Etiquettes : Sahara Occidental, Maroc, Etats-Unis, Algérie, Front Polisario, Afrique du Sud,
- Résumé
- -Le Front Polisario a repris sa lutte armée pour l’indépendance sahraouie contre le Maroc.
- -Des inquiétudes ont été exprimées quant à la manière dont le Front Polisario et ses soutiens étatiques (par exemple, l’Algérie et l’Afrique du Sud) sapent les intérêts des États-Unis.
- -Des changements contextuels ont accru la pression sur le gouvernement américain pour soutenir la consolidation de la souveraineté marocaine sur le Sahara occidental. D’autres ont tiré dans la direction opposée.
- -Washington sacrifierait une crédibilité morale considérable s’il soutenait la consolidation de la souveraineté marocaine sur le Sahara occidental.
- -Avant de faire un tel mouvement risqué, l’administration Biden pourrait probablement tenter une approche différente : l’intensification du processus politique des Nations Unies.
Au cours des derniers mois, un nouveau discours a émergé sur le Sahara occidental. À la suite de l’attaque du Polisario contre Smara, de nouvelles préoccupations ont été soulevées selon lesquelles le Front Polisario et ses soutiens étatiques (par exemple, l’Algérie et l’Afrique du Sud) sapent les intérêts américains. Certains analystes ont soutenu que les récents événements nécessitent la désignation du Front Polisario comme organisation terroriste et de l’Algérie comme sponsor d’État du terrorisme. Ces affirmations sont fortement contestées par le Front Polisario et ses partisans.
Pour comprendre ces développements, il est important de comprendre ce qui se passe en coulisses dans les relations entre les États-Unis et l’Algérie, ainsi que les relations entre les États-Unis et l’Afrique du Sud. Lorsqu’on examine cela, de nouvelles raisons concurrentielles apparaissent pour le gouvernement américain et ses alliés de soutenir la consolidation de la souveraineté marocaine sur le Sahara occidental. Ces changements contextuels menacent non seulement l’existence du Front Polisario et l’indépendance du peuple sahraoui, mais ils pourraient également créer des tensions dans les relations entre les États-Unis et l’Algérie ainsi qu’entre les États-Unis et l’Afrique du Sud, que d’autres acteurs étatiques comme la Chine, l’Iran ou la Russie pourraient exploiter. Dans le même temps, il existe également des changements contextuels tirant dans la direction opposée, notamment une amélioration récente des relations entre les États-Unis et l’Algérie, menée par l’ambassade américaine à Alger et le Conseil de sécurité nationale.
La Maison Blanche reconnaît que cela présente un paysage stratégique complexe. Elle admet qu’il est nécessaire de changer le statu quo et considère l’intensification du processus politique des Nations Unies au Sahara occidental comme la meilleure option possible pour tenter de le faire, malgré le fait que cela créera des tensions dans les relations entre les États-Unis et le Maroc.
- - - - - - -
## CONSIGNE 1:
Pouvez-vous recopier le passage du texte sur le Sahara occidental qui commence par les mots contenant « - -Des inquiétudes » et se termine par « la direction opposée. » ?
Le texte et les enregistrements proviennent de sources distinctes.

## DONNÉES À TRAITER:
- - - - - - -
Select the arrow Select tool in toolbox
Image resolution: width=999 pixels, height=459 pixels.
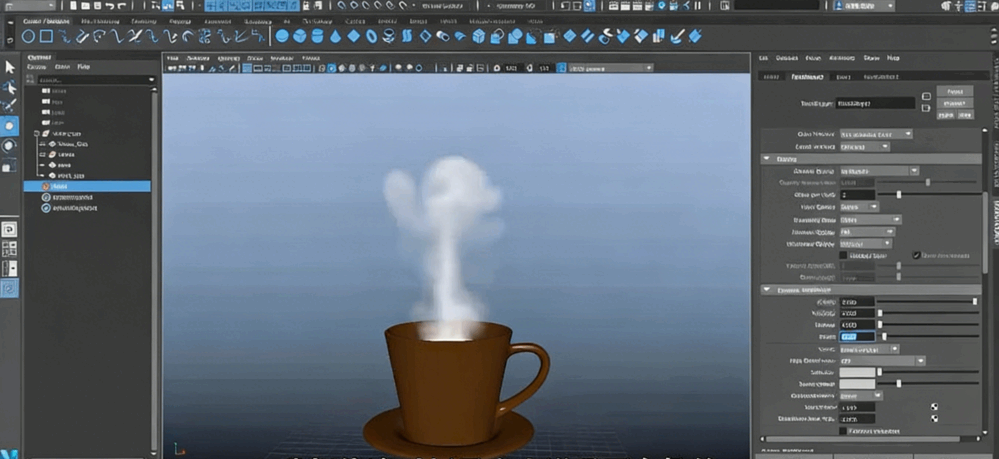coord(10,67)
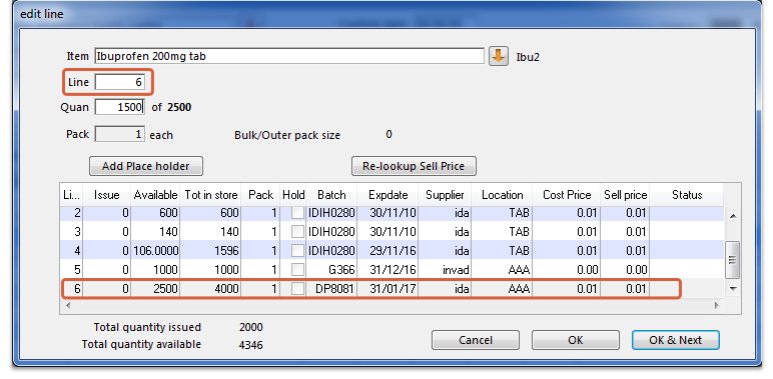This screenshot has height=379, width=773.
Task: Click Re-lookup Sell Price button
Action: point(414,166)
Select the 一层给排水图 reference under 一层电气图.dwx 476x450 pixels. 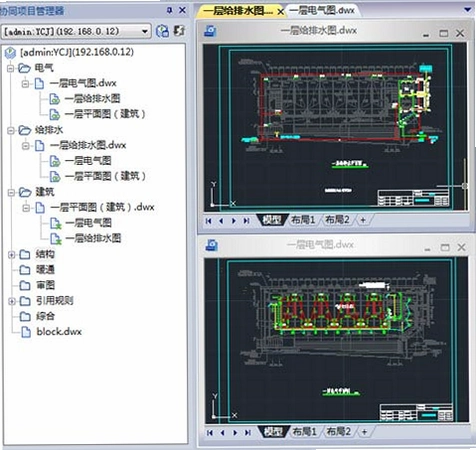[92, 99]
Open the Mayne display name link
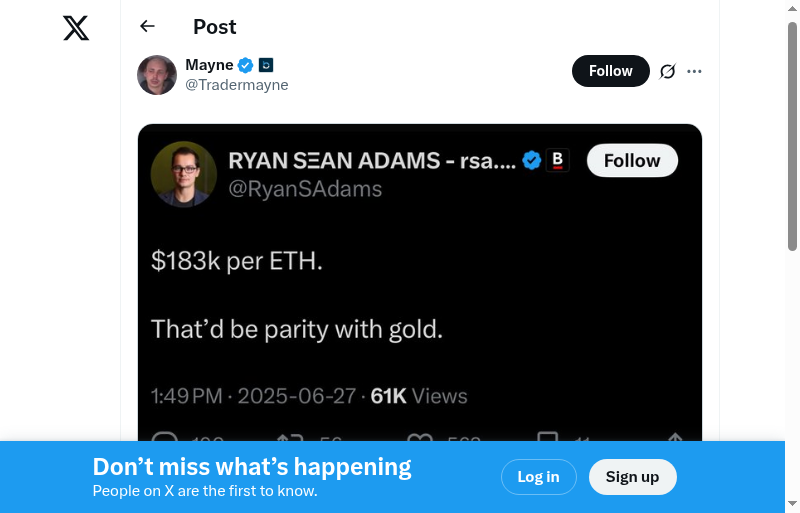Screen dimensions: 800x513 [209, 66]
- - - - - - -
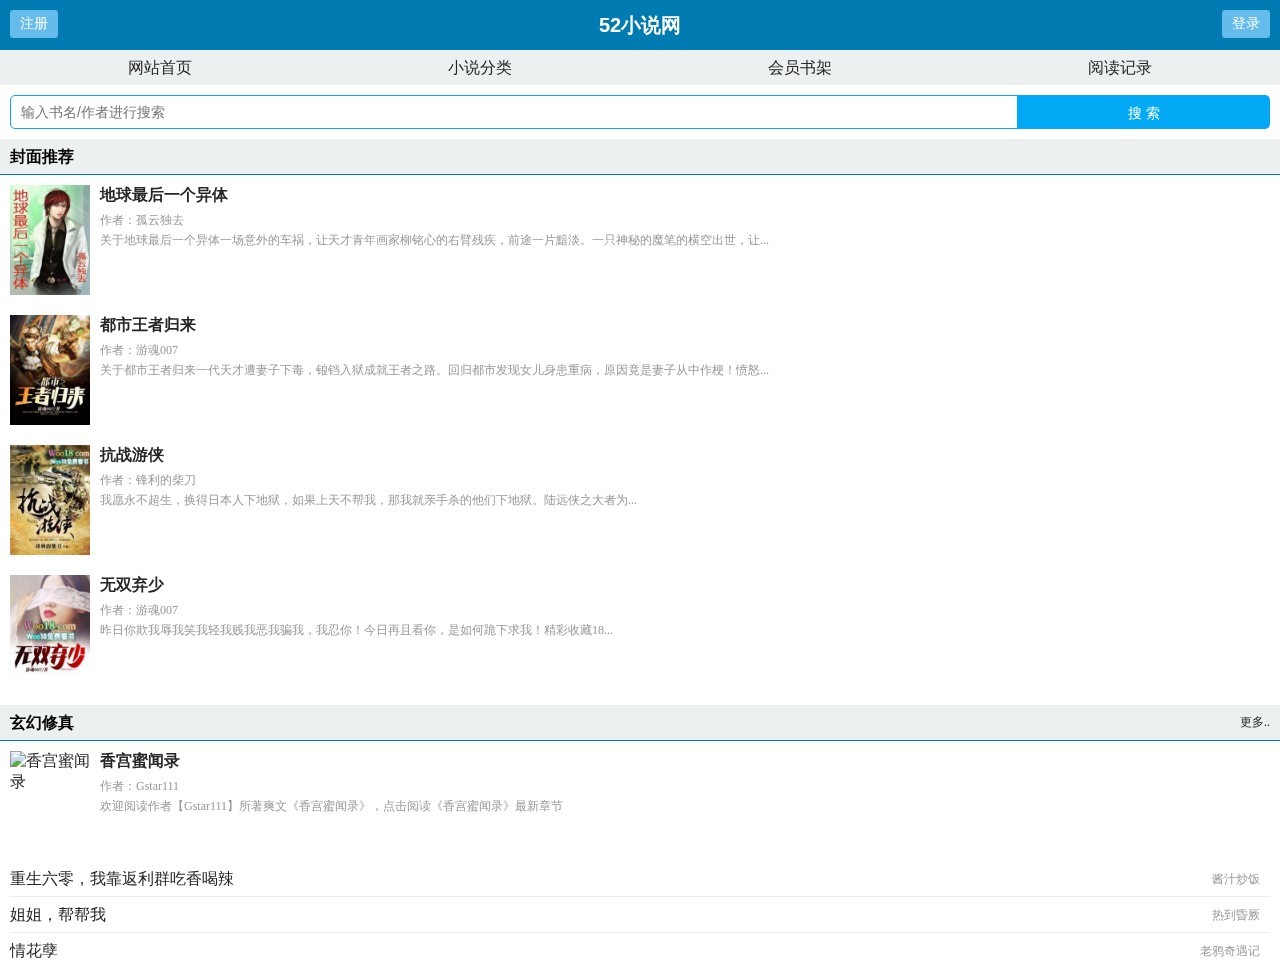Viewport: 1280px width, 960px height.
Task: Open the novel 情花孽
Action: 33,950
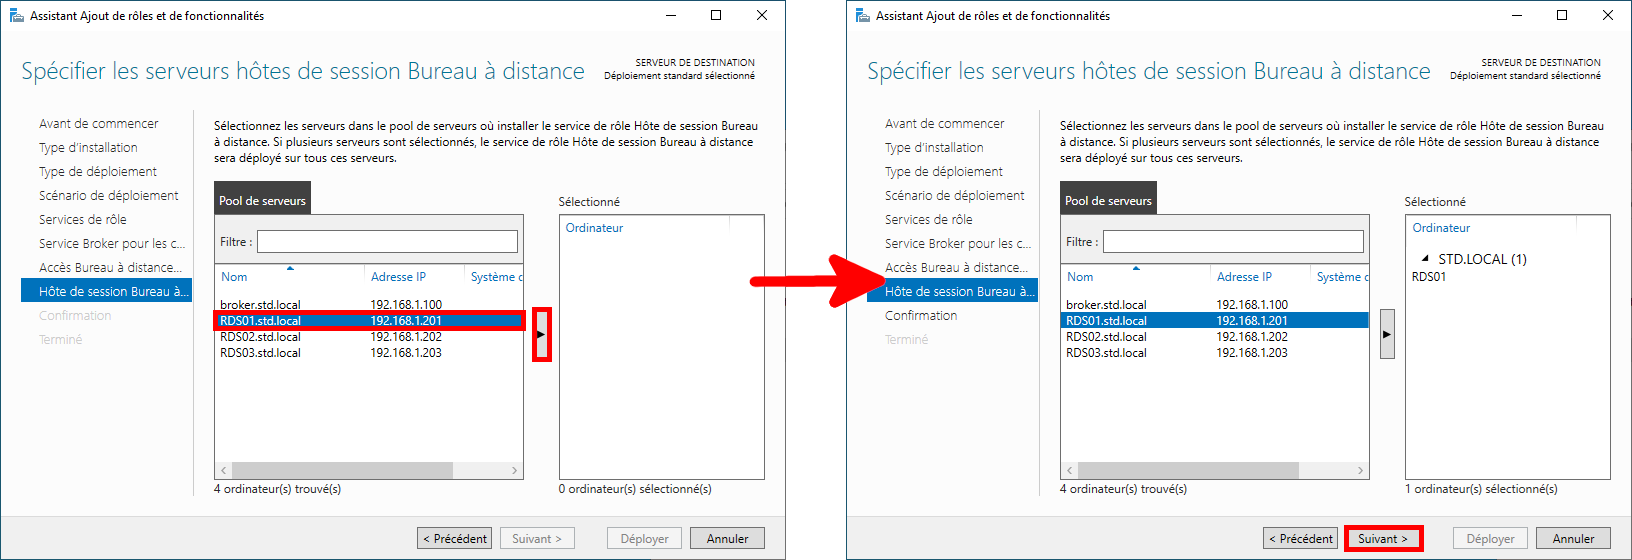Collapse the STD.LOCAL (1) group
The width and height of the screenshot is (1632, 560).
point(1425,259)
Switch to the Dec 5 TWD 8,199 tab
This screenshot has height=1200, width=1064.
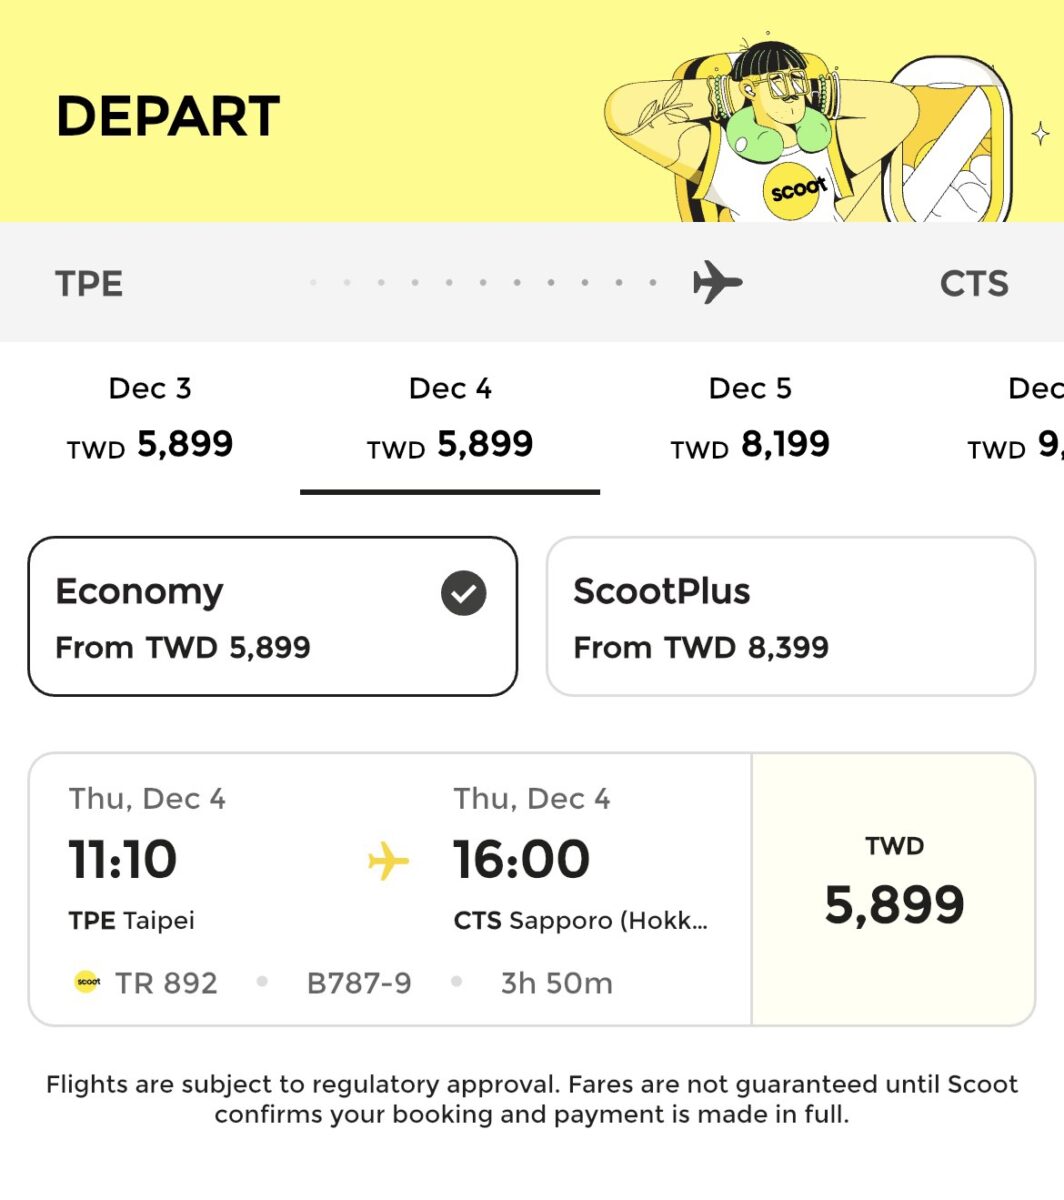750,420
- - - - - - -
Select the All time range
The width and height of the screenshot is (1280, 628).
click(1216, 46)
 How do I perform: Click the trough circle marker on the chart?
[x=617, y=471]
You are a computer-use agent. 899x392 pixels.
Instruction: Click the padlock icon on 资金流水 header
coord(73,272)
- - - - - - -
## CONSIGNE 2:
Pouvez-vous présenter sous forme de tableau Markdown, avec les colonnes Numéro et Contenu, uniquement les lignes des enregistrements allant de celle qui contient « How do I perform: Click » jusqu'à celle qui contient « coord(73,272) », ces deux lignes comprises et les lignes vides omises ?

## RÉSULTAT 1:
- -Des inquiétudes ont été exprimées quant à la manière dont le Front Polisario et ses soutiens étatiques (par exemple, l’Algérie et l’Afrique du Sud) sapent les intérêts des États-Unis.
- -Des changements contextuels ont accru la pression sur le gouvernement américain pour soutenir la consolidation de la souveraineté marocaine sur le Sahara occidental. D’autres ont tiré dans la direction opposée.

## RÉSULTAT 2:
| Numéro | Contenu |
|---|---|
| 1 |  How do I perform: Click the trough circle marker on the chart? |
| 2 | [x=617, y=471] |
| 3 | You are a computer-use agent. 899x392 pixels. |
| 4 | Instruction: Click the padlock icon on 资金流水 header |
| 5 | coord(73,272) |